I have installed R and SparkR on my Hadoop/Spark cluster. That is described in this post. I have also installed Apache Zeppelin with R to use SparkR with Zeppelin (here).
So far, I can offer my users SparkR through CLI and Apache Zeppelin. But they all want one interface – RStudio. This post describes how to install RStudio Server and configure it to work with Apache Spark.
On my cluster, I am running Apache Spark 1.6.0, manually installed (installation process). Underneath is a multinode Hadoop cluster from Hortonworks.
RStudio Server is installed on one client node in the cluster:
- Update the Ubuntu system
sudo apt-get update
- Download the repository file (make sure you are downloading RStudio Server, not the client!)
sudo wget https://download2.rstudio.org/rstudio-server-0.99.893-amd64.deb
- Install gdebi (about gdebi)
sudo apt-get install gdebi-core -y
- Install package libjpeg62
sudo apt-get install libjpeg62 -y
- In case you get the following error
You might want to run ‘apt-get -f install’ to correct these:
The following packages have unmet dependencies:
rstudio : Depends: libgstreamer0.10-0 but it is not going to be installed Depends: libgstreamer-plugins-base0.10-0 but it is not going to be installed
E: Unmet dependencies. Try ‘apt-get -f install’ with no packages (or specify a solution).Run:
sudo apt-get -f install
- Install RStudio Server
sudo gdebi rstudio-server-0.99.893-amd64.deb
- During the installation, the following question outputs. Type “y” and press Enter.
RStudio is a set of integrated tools designed to help you be more productive with R. It includes a console, syntax-highlighting editor that supports direct code execution, as well as tools for plotting, history, and workspace management.
Do you want to install the software package? [y/N]: - Find your path to $SPARK_HOME
echo $SPARK_HOME
- Setting environment variable in Rprofile.site
Location of the file should be /usr/lib/R/etc/Rprofile.site. Open the Rprofile.site file and append the following line to it (or whatever your home to Spark is)Sys.setenv(SPARK_HOME="/usr/apache/spark-1.6.0-bin-hadoop2.6")
- Restart RStudio
sudo rstudio-server restart
- RStudio with Spark is now installed and can be accessed on
- Log in with one Unix user (if you do not have one run sudo adduser user1). User cannot be root or have ID lower than 100.
- Load library SparkR
library(SparkR, lib.loc = c(file.path(Sys.getenv("SPARK_HOME"), "R", "lib")))

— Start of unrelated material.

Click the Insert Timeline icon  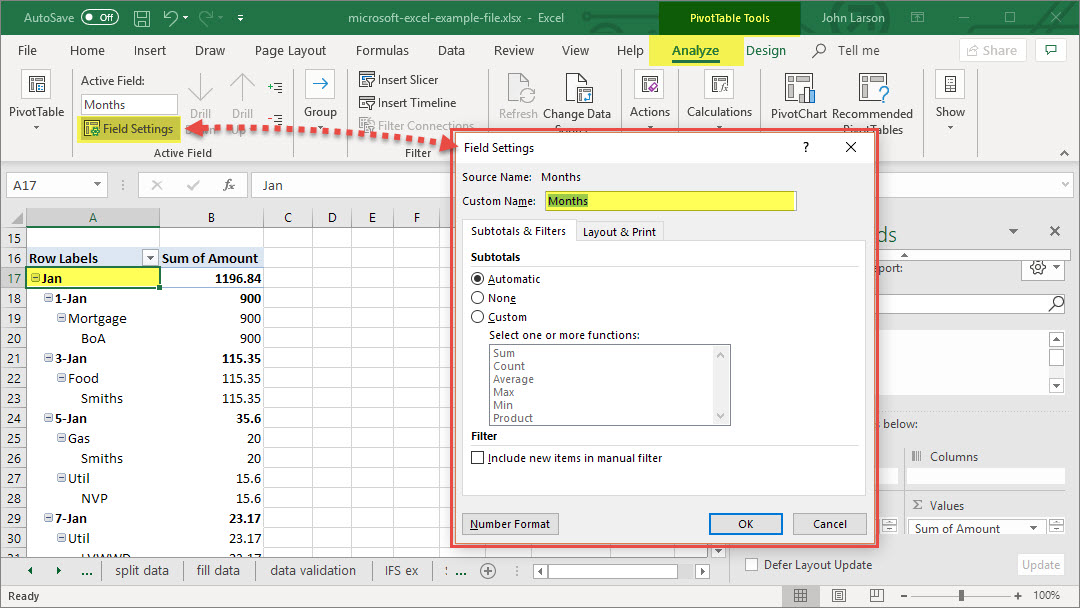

- SparkContext environment values (used for parameter sparkEnvir when creating SparkContext in the next step). These can be adjusted according to the cluster and user needs.
spark_env = list('spark.executor.memory' = '4g', 'spark.executor.instances' = '4', 'spark.executor.cores' = '4', 'spark.driver.memory' = '4g')
- Creating SparkContext
sc <- sparkR.init(master = "yarn-client", appName = "RStudio", sparkEnvir = spark_env, sparkPackages="com.databricks:spark-csv_2.10:1.4.0")
- Creating an sqlConext
sqlContext <- sparkRSQL.init(sc)
- In case the SparkContext has to be initialized all over again, stop it first. Then repeat the last two steps.
sparkR.stop()
In YARN Resource Manager Console the running application can be controlled:
SparkR in RStudio is now ready for use. In order to get a better understanding of how SparkR works with R, check this post: DataFrame vs data.frame.